↓
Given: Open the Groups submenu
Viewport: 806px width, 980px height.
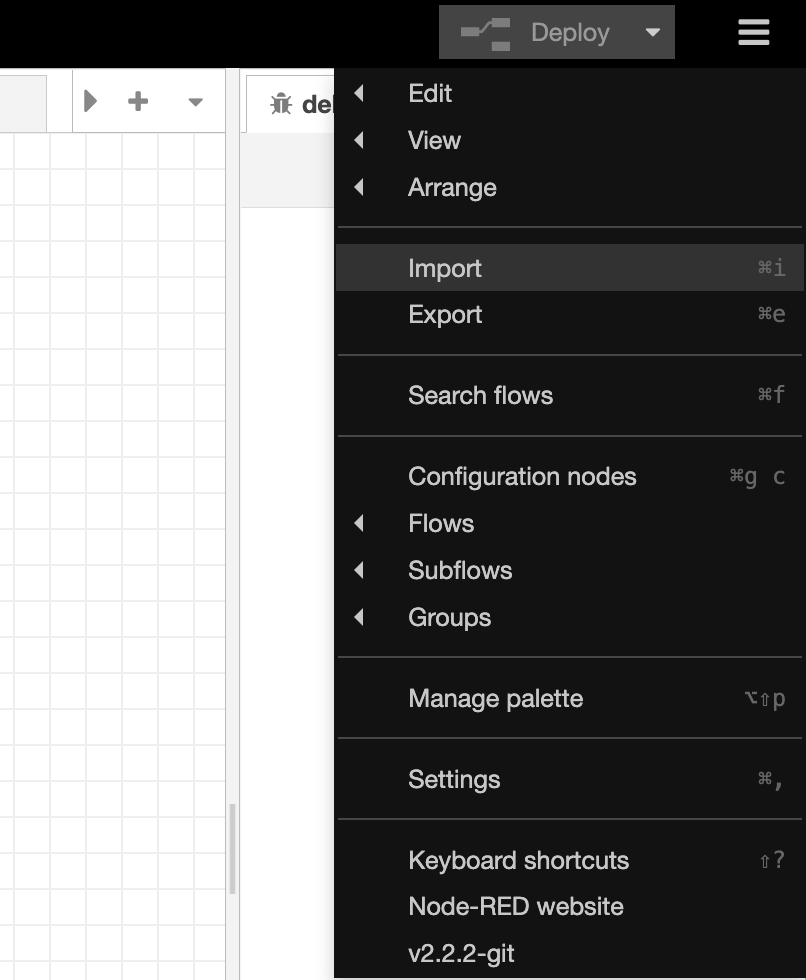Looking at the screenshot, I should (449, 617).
↑
↓
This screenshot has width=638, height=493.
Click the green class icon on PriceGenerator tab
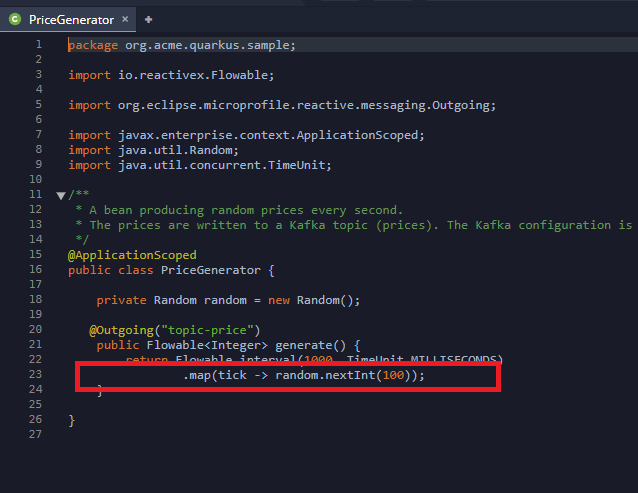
↑
**BRIEF**. Output the records from the line containing "Given: Open the Groups submenu" down to the line containing "Looking at the" as a two-column CSV with the columns instruction and result. Give one row per record with each field quoted and line breaks replaced by spaces, and leave the pictures out.

**THE COMPLETED TASK**.
instruction,result
"Given: Open the Groups submenu Viewport: 806px width, 980px height.","Looking at the screenshot, I should (449, 617)."